Question

How do I evaluate $\sin \left( {\arccos \left( {\dfrac{1}{3}} \right)} \right)$ ?

Answer 1

Hint : In order to determine the simplification of the above question, let the $\arccos \left( {\dfrac{1}{3}} \right) = \theta$ ,and transposing $\arccos$ on the right-hand side. Now replacing the $\cos \theta$ with its value in the identity of trigonometry which state that ${\sin ^2}\theta + {\cos ^2}\theta = 1$ and after solving this for $\sin \theta$ ,put back the $\theta$ assumed earlier to obtain your required result.
Formula :
$\sin \theta = \dfrac{{\tan \theta }}{{\sec \theta }}$
${\sec ^2}\theta = {\tan ^2}\theta + 1$
${\sin ^2}\theta + {\cos ^2}\theta = 1$

Complete step-by-step answer :
We are given a trigonometric expression $\sin \left( {\arccos \left( {\dfrac{1}{3}} \right)} \right)$
Let $\arccos \left( {\dfrac{1}{3}} \right) = \theta$ ---------(1)
Transposing $\arccos$ on the right hand side of the equation we get,
$\cos \theta = \dfrac{1}{3}$ ---------(2)
Since, we know the identity of trigonometry which states that the sum of square of sine and square of cosine is equal to one. i.e.
${\sin ^2}\theta + {\cos ^2}\theta = 1$
Taking ${\cos ^2}\theta$ on the right-hand side
${\sin ^2}\theta = 1 - {\cos ^2}\theta$
Now taking square root on both the sides, we get
$\sin \theta = \pm \sqrt {1 - {{\cos }^2}\theta }$
Now putting the value of $\cos \theta$ from equation (2),
$\sin \theta = \pm \sqrt {1 - {{\left( {\dfrac{1}{3}} \right)}^2}} \\\ = \pm \sqrt {1 - \left( {\dfrac{1}{9}} \right)} \\\ = \pm \sqrt {1 - \dfrac{1}{9}} \\\ = \pm \sqrt {\dfrac{{9 - 1}}{9}} \\\ = \pm \sqrt {\dfrac{8}{9}} \;$
Since $\sqrt 9 = 3$ and $\sqrt 8 = \sqrt {4 \times 2} = 2\sqrt 2$
$\sin \theta = \pm \dfrac{{2\sqrt 2 }}{3}$
Putting back the value of $\theta$ ,which we have assumed in equation 1,
$\sin \left( {\arccos \left( {\dfrac{1}{3}} \right)} \right) = \pm \dfrac{{2\sqrt 2 }}{3}$
Therefore, the value of $\sin \left( {\arccos \left( {\dfrac{1}{3}} \right)} \right)$ is equal to $\pm \dfrac{{2\sqrt 2 }}{3}$ .
So, the correct answer is “ $\pm \dfrac{{2\sqrt 2 }}{3}$ ”.
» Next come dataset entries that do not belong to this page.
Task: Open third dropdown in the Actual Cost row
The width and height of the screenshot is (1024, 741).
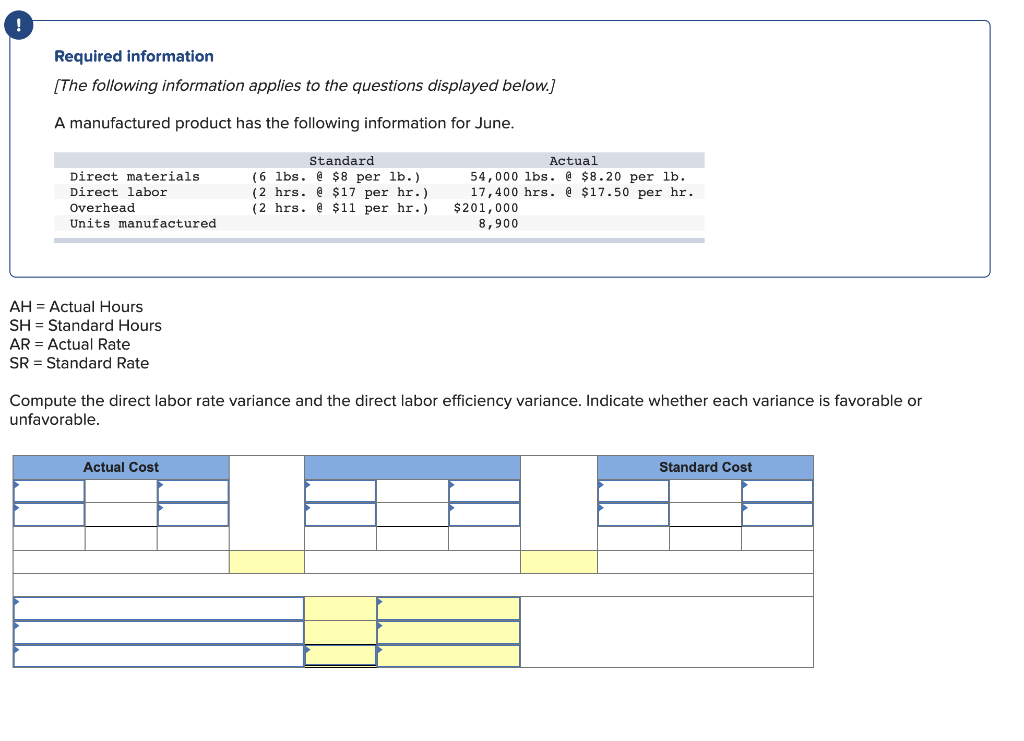Action: [x=193, y=490]
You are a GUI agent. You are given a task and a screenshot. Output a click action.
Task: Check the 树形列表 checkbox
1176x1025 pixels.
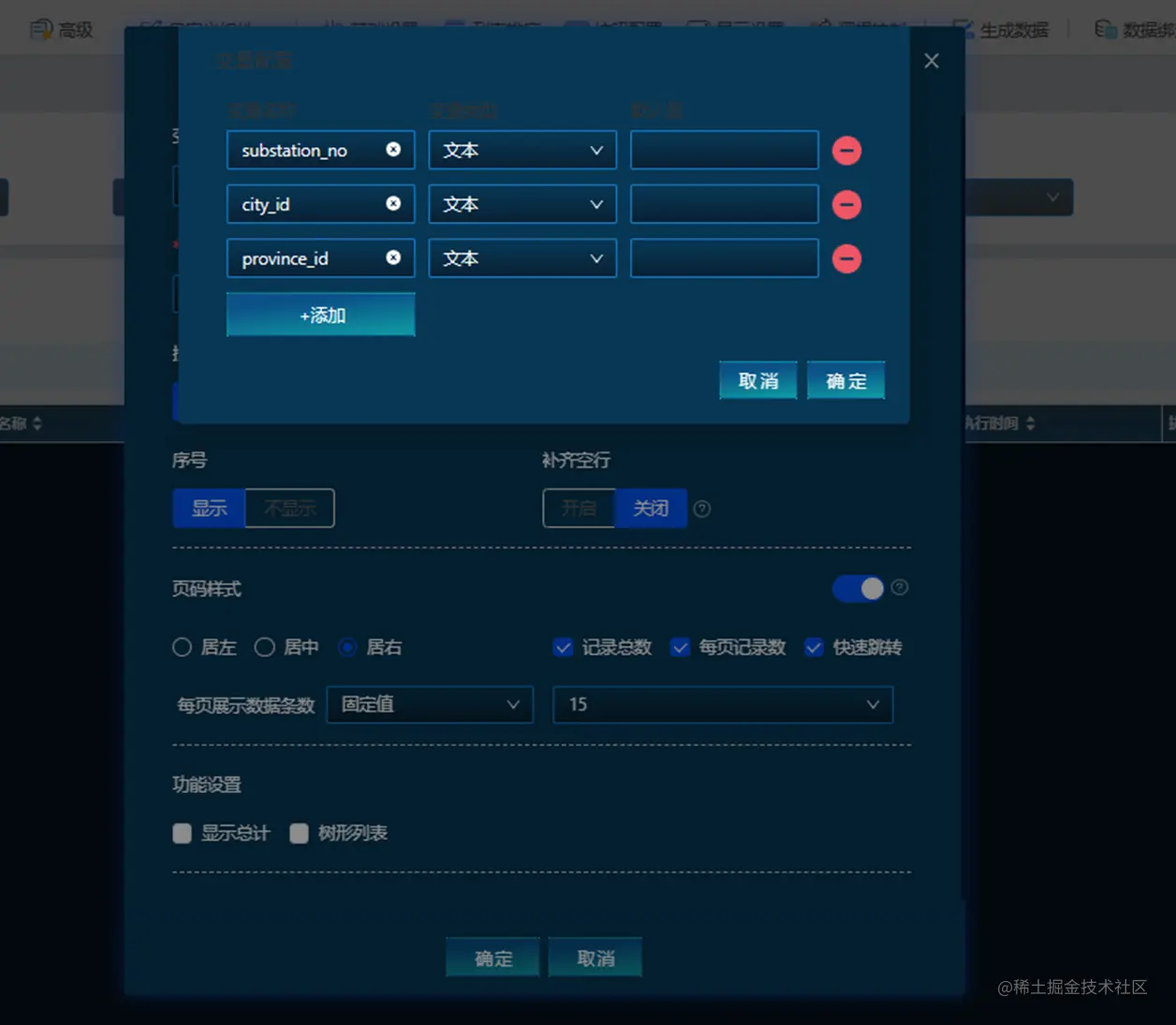299,833
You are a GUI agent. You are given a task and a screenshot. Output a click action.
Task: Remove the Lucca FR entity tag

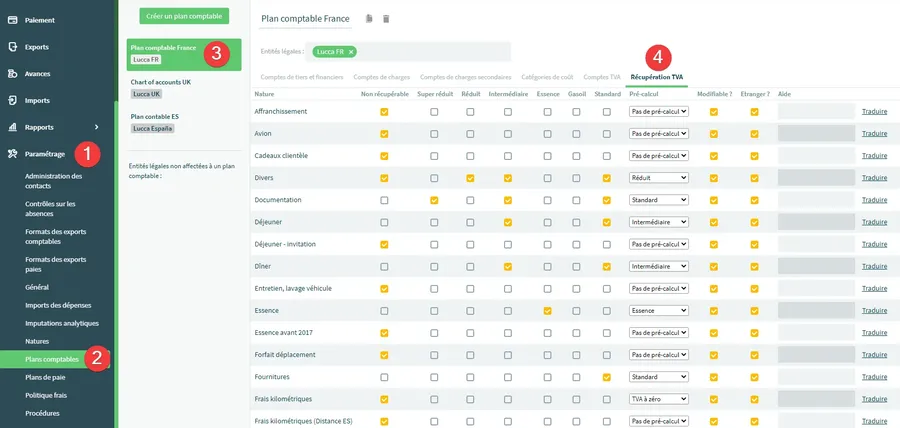351,51
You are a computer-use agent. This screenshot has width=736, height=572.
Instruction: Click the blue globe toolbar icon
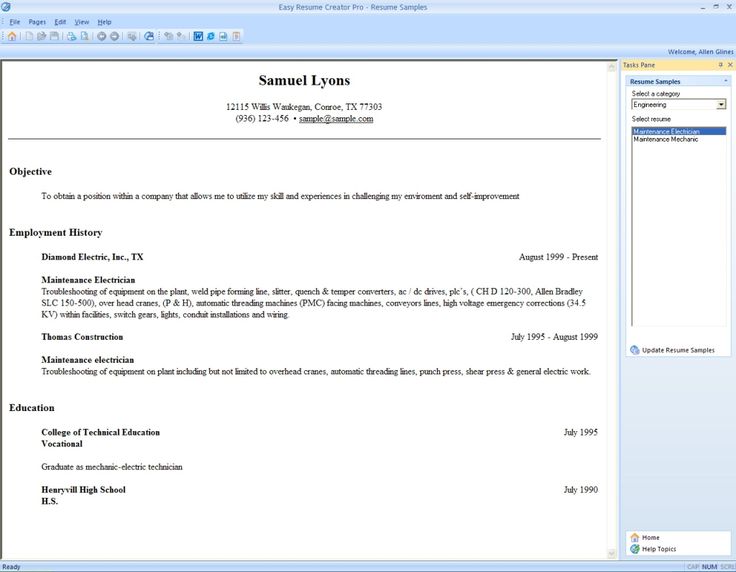click(x=149, y=36)
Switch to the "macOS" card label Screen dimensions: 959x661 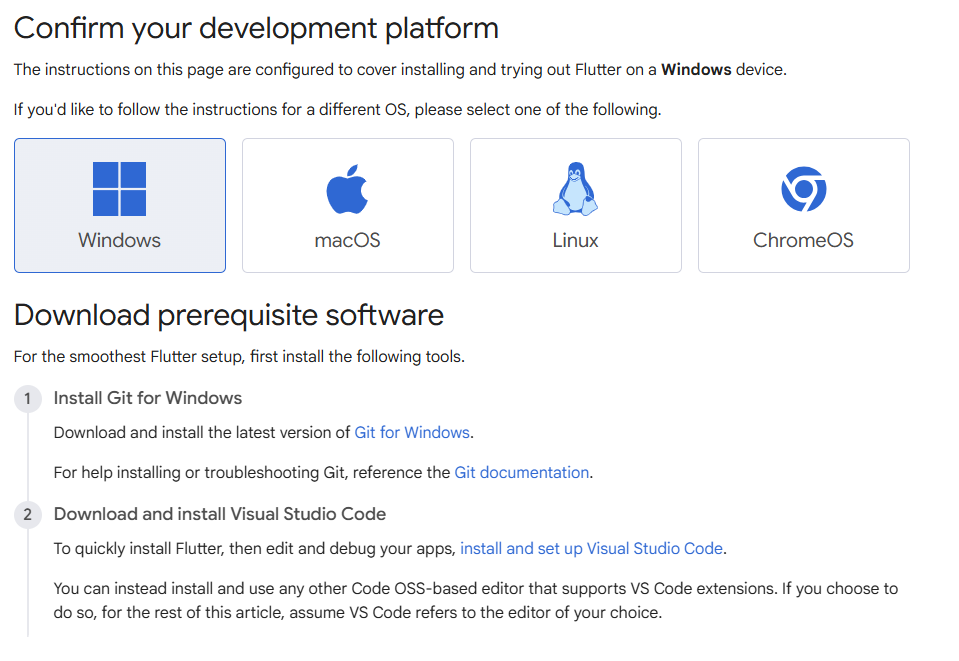(347, 241)
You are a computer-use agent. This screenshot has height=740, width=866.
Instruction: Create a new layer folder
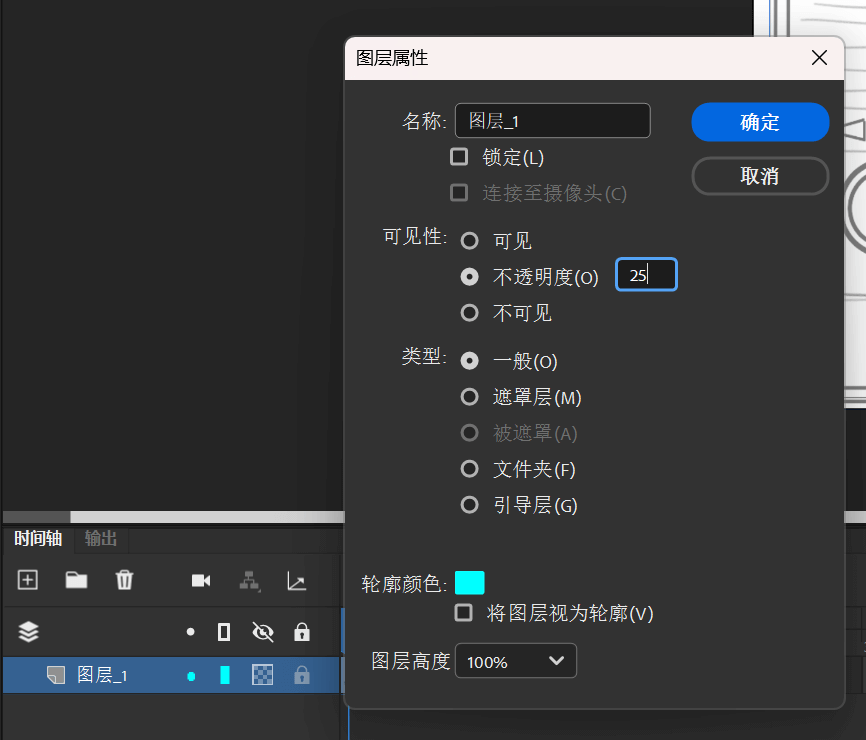click(76, 580)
Note : 1.One must be careful while taking values from the trigonometric table and cross-check at least once to avoid any error in the answer.
2.Domain and range of inverse of cosine is $\left[ { - 1,1} \right]$ and $\left[ {0,\pi } \right]$ respectively.
3. Domain and range of inverse of cosine is $\left[ { - 1,1} \right]$ and $\left[ { - \dfrac{\pi }{2},\dfrac{\pi }{2}} \right]$ respectively.